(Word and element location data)

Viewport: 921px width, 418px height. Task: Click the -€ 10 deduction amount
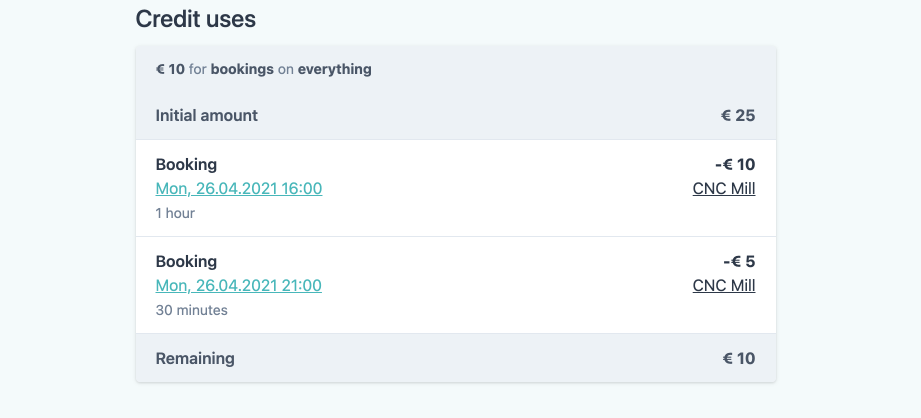735,164
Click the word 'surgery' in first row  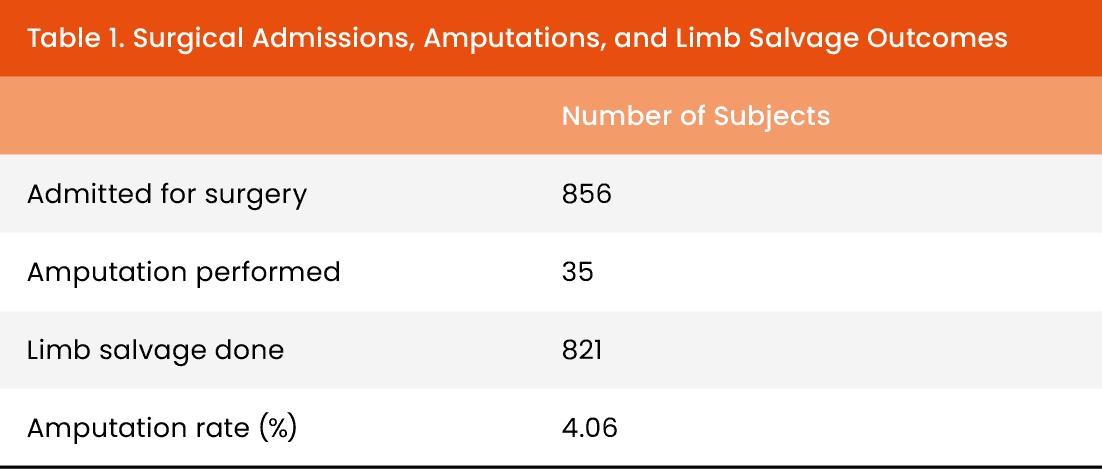(x=255, y=193)
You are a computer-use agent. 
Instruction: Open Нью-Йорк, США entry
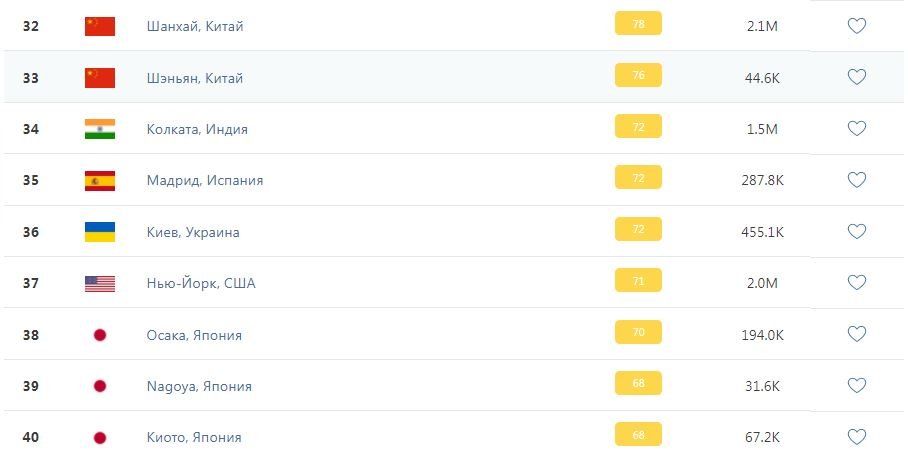[200, 283]
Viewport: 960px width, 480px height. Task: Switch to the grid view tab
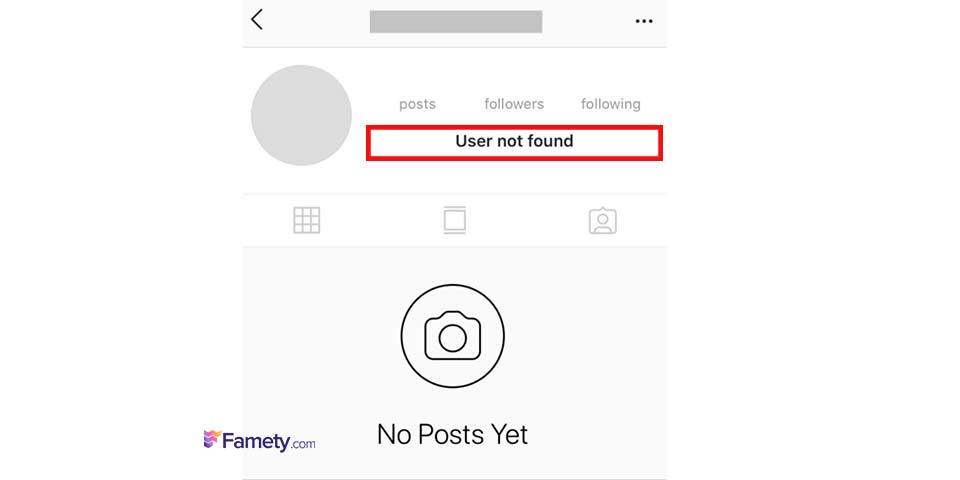point(307,220)
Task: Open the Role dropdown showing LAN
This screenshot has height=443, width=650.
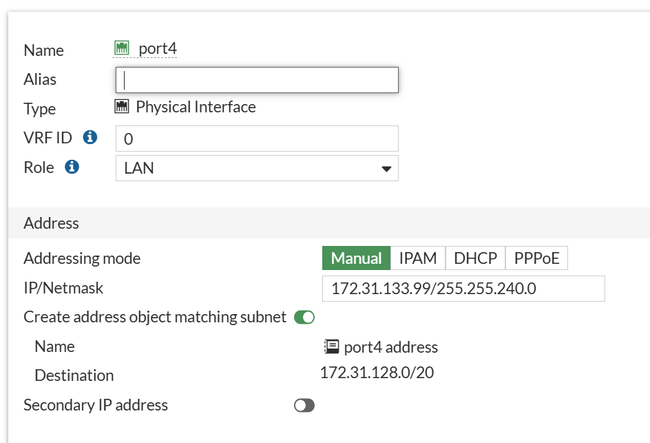Action: (257, 168)
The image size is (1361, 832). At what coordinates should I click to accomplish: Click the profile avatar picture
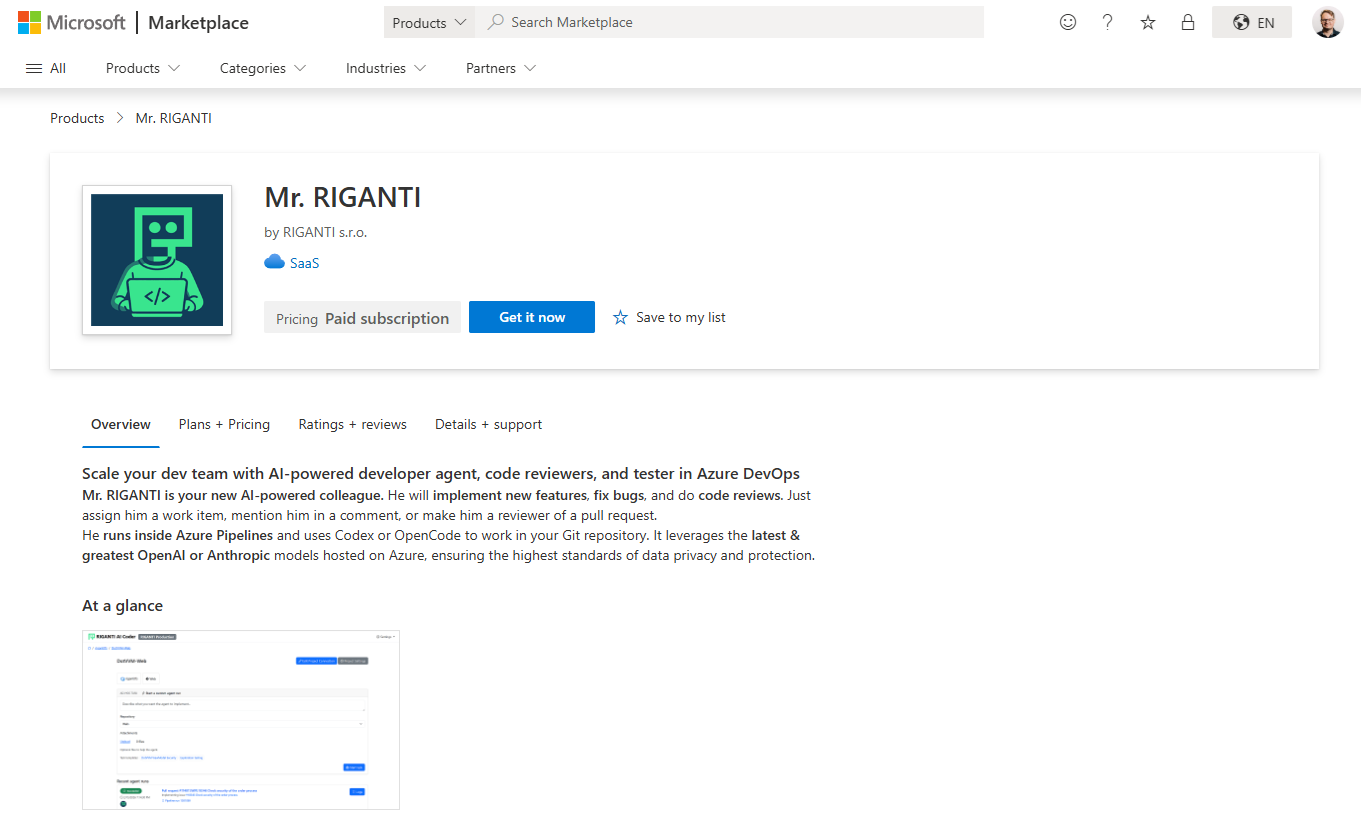click(x=1328, y=21)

Written exercise:
Copy every line of the records above that contains the word "Open".

Solution to the problem:
Instruction: Open Нью-Йорк, США entry
Task: Open the Role dropdown showing LAN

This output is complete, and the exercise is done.